**SCHRIFTLICHE AUFGABE 1:** Tippen Sie aus dem Textauszug den Abschnitt von „Pelzigs Emotion ist“ bis einschließlich „mehr umgehen kann.“ originalgetreu ab.
**SCHRIFTLICHE AUFGABE 2:** Was erschreckt laut dem Textauszug an dem Video regelrecht?

Pelzigs Emotion ist ganz süß, aber eben auch nicht mehr. Was mich an dem Video aber regelrecht erschreckt, ist eher, wie laut die Leute mitgehen, wie sehr ihnen offenbar aus der Seele gesprochen wird. Man merkt, dass allein in dem Saal dort die Mehrheit der Menschen mit ihrer politischen Verantwortung emotional überhaupt nicht mehr umgehen kann. 

Was jetzt allerdings das einzig Spannende wäre, wäre eine innere Haltung, die mit sich im Reinen ist und die wirklich radikal damit beginnt, ihr Konsumverhalten zu verändern. Ich kann ja verstehen, dass man sich über die Machenschaften der Politiker aufregt. Aber ich kann es ehrlich gesagt nicht mehr verstehen, wenn man von Wissenschaftlern aufgezeigt bekommt, dass man sich jetzt zwischen seinem Stück Wurst und der Zukunft der Menschheit entscheiden muss – und dann die Wurst wählt. 

Sorry, aber ich sehe da einfach beim besten Willen kein schweres Joch unter dem ich als Konsumentin da ächzen soll. Lass ich die Wurst halt weg.

**GEGEBENE DATEN:**
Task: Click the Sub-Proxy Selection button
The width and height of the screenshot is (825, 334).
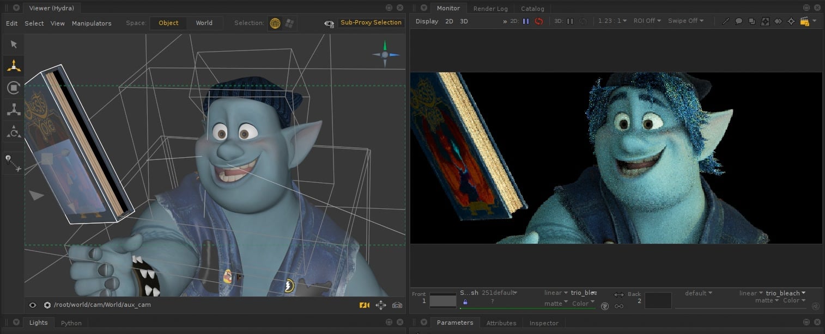Action: click(x=371, y=23)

**RICHTIGE ANTWORT 1:**
Pelzigs Emotion ist ganz süß, aber eben auch nicht mehr. Was mich an dem Video aber regelrecht erschreckt, ist eher, wie laut die Leute mitgehen, wie sehr ihnen offenbar aus der Seele gesprochen wird. Man merkt, dass allein in dem Saal dort die Mehrheit der Menschen mit ihrer politischen Verantwortung emotional überhaupt nicht mehr umgehen kann.

**RICHTIGE ANTWORT 2:** Erschreckend ist, wie laut die Leute mitgehen und wie sehr ihnen offenbar aus der Seele gesprochen wird.